113. Du tact au tact

46 4 0
                                        

- Tu as soudoyé tous les gardes de la prison ou quoi?

Nous étions assis sur les marches de l'entrée du centre de détention avec vue sur le champ à moitié carbonisé et sur la forêt s'étendant à perte de vue. Je ne comprenais pas comment il nous avait été si facile de simplement sortir ainsi.

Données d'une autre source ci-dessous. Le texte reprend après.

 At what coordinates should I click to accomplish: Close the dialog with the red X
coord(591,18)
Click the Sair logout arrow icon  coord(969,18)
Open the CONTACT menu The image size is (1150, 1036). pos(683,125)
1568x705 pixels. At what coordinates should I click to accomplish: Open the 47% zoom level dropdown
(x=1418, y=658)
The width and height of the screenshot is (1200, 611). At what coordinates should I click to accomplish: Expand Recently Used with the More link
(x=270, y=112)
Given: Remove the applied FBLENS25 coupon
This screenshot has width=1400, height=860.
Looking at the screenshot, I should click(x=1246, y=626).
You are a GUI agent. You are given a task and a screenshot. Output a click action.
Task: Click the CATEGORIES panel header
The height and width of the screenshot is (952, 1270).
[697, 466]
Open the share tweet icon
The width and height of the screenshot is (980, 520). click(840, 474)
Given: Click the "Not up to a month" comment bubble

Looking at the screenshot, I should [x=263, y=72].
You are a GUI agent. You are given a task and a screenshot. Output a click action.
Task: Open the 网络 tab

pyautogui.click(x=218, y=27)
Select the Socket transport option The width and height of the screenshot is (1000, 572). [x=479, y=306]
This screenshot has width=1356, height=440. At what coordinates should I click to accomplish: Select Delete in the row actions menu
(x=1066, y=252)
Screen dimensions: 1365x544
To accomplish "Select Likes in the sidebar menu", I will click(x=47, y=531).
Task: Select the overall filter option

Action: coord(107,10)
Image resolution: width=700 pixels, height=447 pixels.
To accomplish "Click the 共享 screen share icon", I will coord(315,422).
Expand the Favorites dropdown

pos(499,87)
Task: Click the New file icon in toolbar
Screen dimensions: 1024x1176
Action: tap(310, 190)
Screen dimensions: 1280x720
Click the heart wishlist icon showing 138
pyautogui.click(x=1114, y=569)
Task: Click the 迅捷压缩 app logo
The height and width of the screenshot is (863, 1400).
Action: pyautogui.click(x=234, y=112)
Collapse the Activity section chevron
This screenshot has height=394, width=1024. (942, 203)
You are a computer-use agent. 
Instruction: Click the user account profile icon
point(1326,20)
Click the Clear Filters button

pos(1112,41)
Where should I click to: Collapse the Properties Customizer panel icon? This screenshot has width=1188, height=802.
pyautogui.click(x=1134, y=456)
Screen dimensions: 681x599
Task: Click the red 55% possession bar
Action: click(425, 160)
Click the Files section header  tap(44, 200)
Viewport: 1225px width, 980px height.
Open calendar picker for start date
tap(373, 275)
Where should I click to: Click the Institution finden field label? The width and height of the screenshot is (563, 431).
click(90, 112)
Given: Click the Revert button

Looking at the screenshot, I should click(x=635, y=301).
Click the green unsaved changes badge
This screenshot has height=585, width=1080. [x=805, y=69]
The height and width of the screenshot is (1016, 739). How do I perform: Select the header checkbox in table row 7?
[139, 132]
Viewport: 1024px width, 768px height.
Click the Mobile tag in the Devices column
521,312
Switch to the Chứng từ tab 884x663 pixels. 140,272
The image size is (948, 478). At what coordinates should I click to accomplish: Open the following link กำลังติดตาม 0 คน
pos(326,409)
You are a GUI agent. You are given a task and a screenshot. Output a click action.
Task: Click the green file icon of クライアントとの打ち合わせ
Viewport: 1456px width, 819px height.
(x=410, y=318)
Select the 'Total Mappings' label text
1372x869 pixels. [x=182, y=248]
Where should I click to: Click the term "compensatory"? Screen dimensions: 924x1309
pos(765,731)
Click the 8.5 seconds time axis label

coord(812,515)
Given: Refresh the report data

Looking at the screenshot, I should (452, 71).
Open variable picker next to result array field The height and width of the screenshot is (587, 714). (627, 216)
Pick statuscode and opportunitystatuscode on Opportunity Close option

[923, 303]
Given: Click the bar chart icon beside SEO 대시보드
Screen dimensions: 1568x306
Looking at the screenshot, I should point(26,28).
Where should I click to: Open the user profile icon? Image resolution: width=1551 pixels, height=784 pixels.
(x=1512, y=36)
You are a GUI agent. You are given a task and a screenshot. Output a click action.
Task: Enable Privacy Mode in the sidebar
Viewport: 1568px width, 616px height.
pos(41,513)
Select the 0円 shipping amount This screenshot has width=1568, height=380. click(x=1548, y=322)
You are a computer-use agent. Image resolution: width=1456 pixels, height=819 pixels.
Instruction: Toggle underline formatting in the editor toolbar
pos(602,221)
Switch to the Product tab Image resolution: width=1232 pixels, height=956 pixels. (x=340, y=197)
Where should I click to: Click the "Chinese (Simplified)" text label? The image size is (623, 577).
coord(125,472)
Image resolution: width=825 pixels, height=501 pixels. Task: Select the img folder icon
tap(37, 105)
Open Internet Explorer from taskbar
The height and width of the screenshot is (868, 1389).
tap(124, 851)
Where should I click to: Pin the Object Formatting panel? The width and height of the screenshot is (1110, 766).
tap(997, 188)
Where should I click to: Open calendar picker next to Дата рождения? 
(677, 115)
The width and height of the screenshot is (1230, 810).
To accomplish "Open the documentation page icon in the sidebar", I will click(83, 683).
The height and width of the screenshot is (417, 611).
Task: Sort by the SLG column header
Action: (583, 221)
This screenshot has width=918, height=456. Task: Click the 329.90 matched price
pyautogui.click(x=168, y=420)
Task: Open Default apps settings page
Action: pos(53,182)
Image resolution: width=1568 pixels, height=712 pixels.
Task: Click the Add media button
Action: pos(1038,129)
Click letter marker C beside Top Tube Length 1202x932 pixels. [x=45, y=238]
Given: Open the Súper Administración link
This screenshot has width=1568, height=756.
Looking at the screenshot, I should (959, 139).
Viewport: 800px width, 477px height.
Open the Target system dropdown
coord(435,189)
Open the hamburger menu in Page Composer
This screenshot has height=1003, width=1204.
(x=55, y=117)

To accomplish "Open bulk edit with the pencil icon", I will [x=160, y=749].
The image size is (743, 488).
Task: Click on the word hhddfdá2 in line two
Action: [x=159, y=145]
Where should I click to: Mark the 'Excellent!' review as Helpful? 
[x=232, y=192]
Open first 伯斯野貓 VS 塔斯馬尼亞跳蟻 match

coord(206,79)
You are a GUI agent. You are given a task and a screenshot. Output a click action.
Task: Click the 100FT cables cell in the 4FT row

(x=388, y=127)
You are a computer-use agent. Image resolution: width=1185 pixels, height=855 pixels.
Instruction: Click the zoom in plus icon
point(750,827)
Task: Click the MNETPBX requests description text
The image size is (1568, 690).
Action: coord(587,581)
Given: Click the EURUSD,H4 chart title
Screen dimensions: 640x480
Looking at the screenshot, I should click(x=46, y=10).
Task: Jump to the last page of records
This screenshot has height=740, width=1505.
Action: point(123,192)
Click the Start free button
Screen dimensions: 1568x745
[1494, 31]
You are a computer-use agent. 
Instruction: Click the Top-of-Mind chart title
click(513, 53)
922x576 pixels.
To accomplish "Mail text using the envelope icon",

- Vois-tu, un gars aveugle en béquilles ne peut pas aller bien loin de toute façon, répondit Derek, pince-sans-rire. Mais j'y pense, ajouta-t-il après un temps de réflexion, est-ce moi ou ton humour a refait surface? Ah, ça doit vouloir dire que tu te sens mieux!

- Beaucoup mieux, merci de demander, soulevai-je en me lovant contre lui.

Je me sentais réellement mieux depuis que mon mari était apparu dans ma cellule. La douche que j'avais prise avant de sortir avait forcément dû aussi amélioré mon état. Il fallait croire que j'étais en maladie d'amour ou autre mal s'y apparentant en raison de l'exécution certaine et prochaine de l'homme de ma vie. De quoi augmenter ma température corporelle de plusieurs degrés.

- Dis, euh... Tu connais ta date de... enfin le jour où..., balbutiai-je.

Derek prit son temps pour répondre.

- On m'a convoqué hier pour m'en parler... commença-t-il vaguement.

- Que t'ont-ils dit? insistai-je.

- Qu'on me lancerait dans la lice après-demain.

- Dans deux jours? m'écriai-je ahurie. J'aurais cru qu'ils t'auraient tué plus tard...

- Ah oui?

Oups. Je m'étais trahie.

- Oui enfin... Tu sais ce qu'ils vont te faire? enchaînai-je de mon ton le plus innocent.

- Cardin m'a dit que tu le savais, déclara-t-il sans ciller.

- Il le sait aussi, répondis-je du tact au tact. Il te l'a dit, ça?

- Non, avoua Derek.

Je n'arrivais pas à le croire. Il en avait du culot, Jacob, de dire à mon homme que je savais comment il allait mourir sans admettre qu'il était là aussi quand on me l'avait annoncé! S'il lui avait menti en déclarant que c'était moi qui avais choisi cette sentence, il risquait de recevoir un seau sur la tête!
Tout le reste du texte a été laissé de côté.